▸ **PROBLEM**
Carry on the physics lesson on phase transitions and the pT phase diagram, starting right after its last sentence.

— begin SOURCE EXTRACT —

Physics

The Physics Philes, lesson 130: It’s Just a Phase

We’re at the end our our discussion of the thermal properties of matter. So far we’ve been talking about the simplest molecular viewpoint, ideal gases. In analyzing ideal gases, we can ignore the interactions between molecules. That certainly makes things simpler, but it’s these interactions that cause gases to condense into liquids and solids. Looking at the theoretical basis for these phase transitions gets messy and complicated, so we’re not going to do it right now. Instead let’s look at phase transitions in general.

To do that, let’s look at a pT phase diagram:

A phase is the physical state of matter, like solid, liquid, and gas. A phase change or a phase transition is the transition between phases (obviously). Each phase is stable at only certain ranges of temperature and pressure. These transitions usually occur when the substance is at phase equilibrium between two phases. For any given pressure, phase equilibrium occurs at one specific temperature. We can represent this on a phase diagram like the one above. As you can see from the graph, for a given pressure and temperature, only one phase can exist, except for points on the solid lines. At those point, two phases can exist in phase equilibrium.

Take a minute to examine the graph. The lines divide the diagram into three general areas: the solid phase, liquid phase, and gaseous or vapor phase. The red line is called the sublimation curve. Both solid and vapor phases exist there. The green line is the fusion curve, where both solid and liquid phases exist. The blue line represents the vaporization curve, where both liquid and vapor phases exist. Where these three curves meet is called the triple point. It’s the only place on the graph where all three phases can exist at the same time.

— end SOURCE EXTRACT —
— begin DATASET EXTRACT —

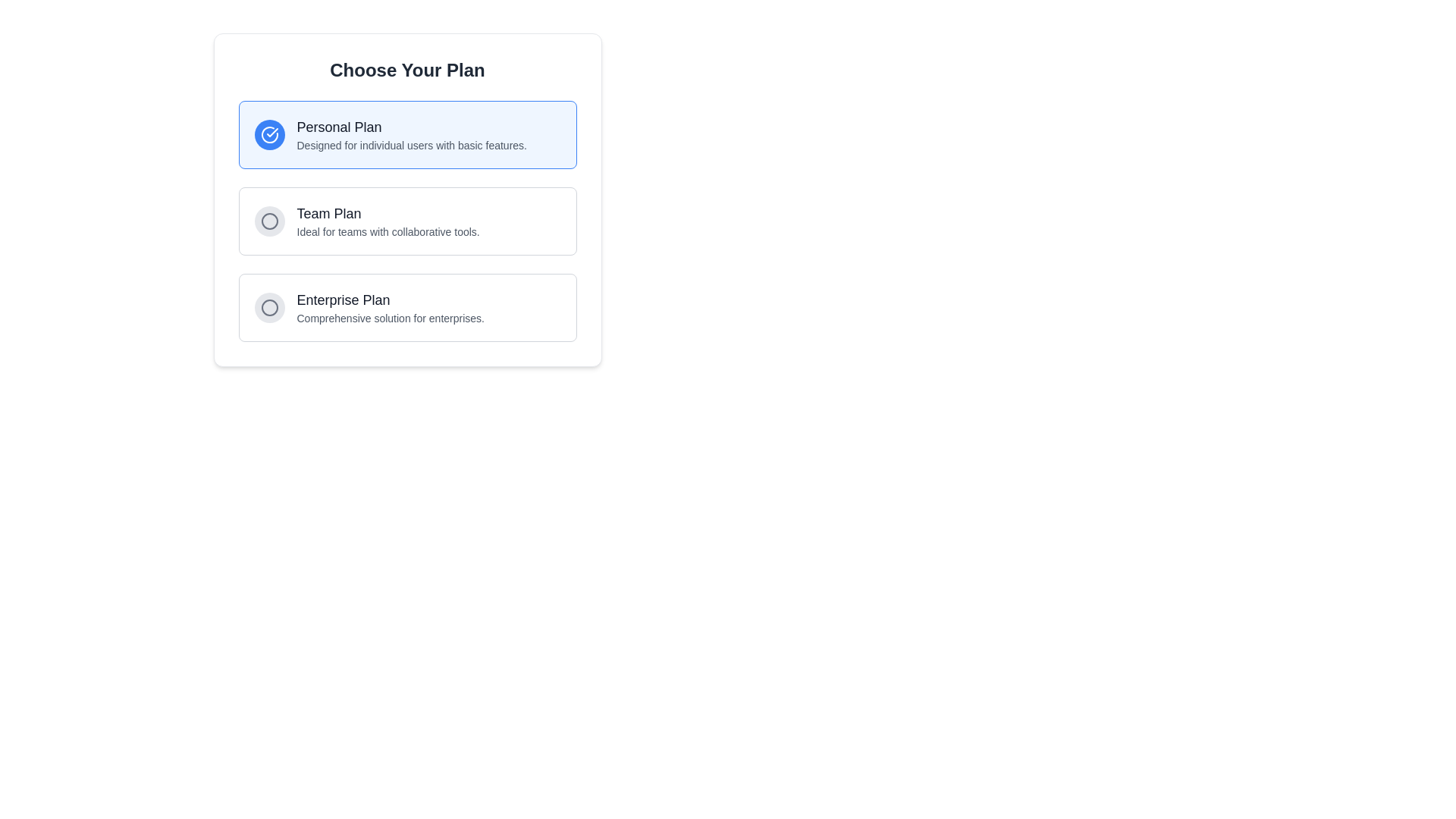  I want to click on the check mark icon within the SVG element that confirms the user's selection of the 'Personal Plan' option, located at the center of the circle next to the 'Personal Plan' label, so click(272, 131).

— end DATASET EXTRACT —

▸ **ANSWER FOR THE TASK**
Let’s pretend that the phase diagram represents water. Let’s hold the water at some constant pressure below the triple point pressure. Now, let’s raise the temperature of the water. As you heat the water at this constant pressure, you’ll notice that eventually we cross straight into the vapor phase without passing through the liquid phase. We went straight from solid to vapor. This process is called sublimation. At any pressure less than the triple point pressure, a substance – in this case, water – isn’t allowed to have a liquid phase.

The triple point is only one of the important points on our pT phase diagram. Over on the far right side of the diagram is the critical point. As the name suggests, it’s an important point. But what is it? Well, it requires a little explanation.

A liquid-vapor phase transition only occurs at certain temperatures and pressures. Where this curve ends on a pressure-Volume diagram corresponds to this critical point on the pT phase diagram. A substance at a pressure and temperature above the critical point changes smoothly from a gas to a liquid or vice versa instead of going through a phase change.

So that’s weird, right? I mean, it has to go through a phase change, right? Nope. As a substance approaches the critical point, the differences in the physical properties – like, density and viscosity – between liquids and gases become smaller and smaller until at the critical point those differences become zero. The distinction between liquids and solids disappears.

If this is still hard to wrap your head around, you’re not alone. Don’t feel too bad about it. Most things we come into contact with in our daily lives don’t do this at normal pressures. Unless you’re peeking into high-pressure steam boilers on the reg, you’re unlikely to have a lot of real world experience with this behavior.

OK! That’s it for thermal properties of matter. But we’re not done with heat. Oh no, far from it. Next week we’re going to really sink our teeth into the first law of thermodynamics. Heat forever!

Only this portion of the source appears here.